An HMO is a type of health insurance plan that generally limits care to a specific network of providers. Any care received outside this network is generally not covered, unless it is an emergency. You may have to live or work within an HMO’s service area in order to qualify for coverage, which insures that you are close enough to access the doctors in the network.
HMOs tend to focus on integrating your care between providers, with providers often sharing information and working together to help you receive a better outcome. An HMO generally requires you to designate a primary care provider (PCP), and that provider will need to issue referrals for you to see specialists. Because of these referrals, specialized care does not generally need an insurance pre-authorization in order for treatment to begin.
With the care managed by a PCP and strong coordination between providers, costs are kept lower than other types of insurance plans. As a result, the monthly premiums, deductibles, and copayments of an HMO will generally be lower than a comparable PPO plan. However, the freedom to seek treatment outside of your PCP’s recommendations and the HMO’s network will be severely limited.
A PPO also has a network of providers, and you will typically pay less for care if you use them. However, there is generally also coverage for out-of-network providers, although copayments and deductibles will be higher. A PPO will usually use a separate copayment and deductible for in-network care and out-of-network care.
Many Americans prefer a PPO because of the flexibility it gives them in choosing providers and selecting their own care. A PPO does not require a primary care provider to be designated, and specialists can be seen without a referral. However, because there are no referrals, care generally needs to be pre-authorized by the insurance company before it can begin.
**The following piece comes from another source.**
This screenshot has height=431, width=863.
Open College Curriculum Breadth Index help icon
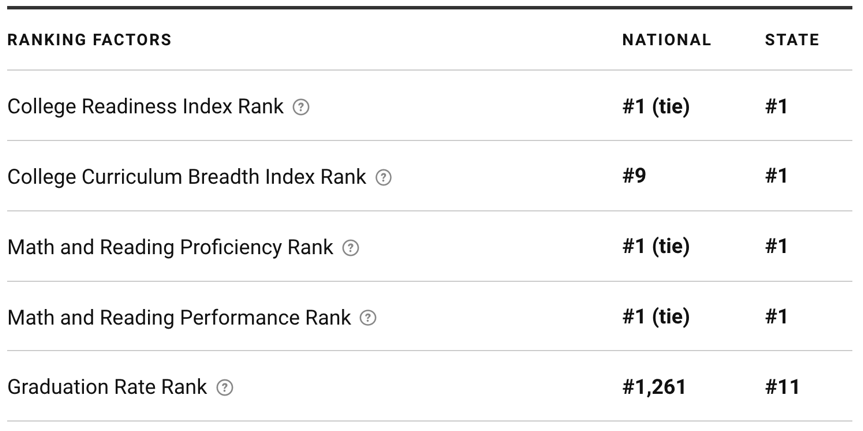tap(383, 177)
Because of the broader access to providers and the fact that referrals are not needed to see a specialist, a PPO will generally have higher monthly premiums, copayments, and deductibles than a comparable HMO. Although coverage is provided outside the provider network, it’s still important to make sure your most important doctors are covered in the PPO network to avoid excessive costs.
Both HMOs and PPOs have advantages and disadvantages. If you like lower cost care in a specific geographical area where you treatment is coordinated between providers and your PCP helps you decide what specialists, if any, you need to see, an HMO may be the best choice for you. If, on the other hand, you need more flexibility in choosing your providers and care, and are willing to pay a premium for more choices, you may want to choose a PPO. Knowing the differences between these two types of plans will help you make the best choice for yourself and your family.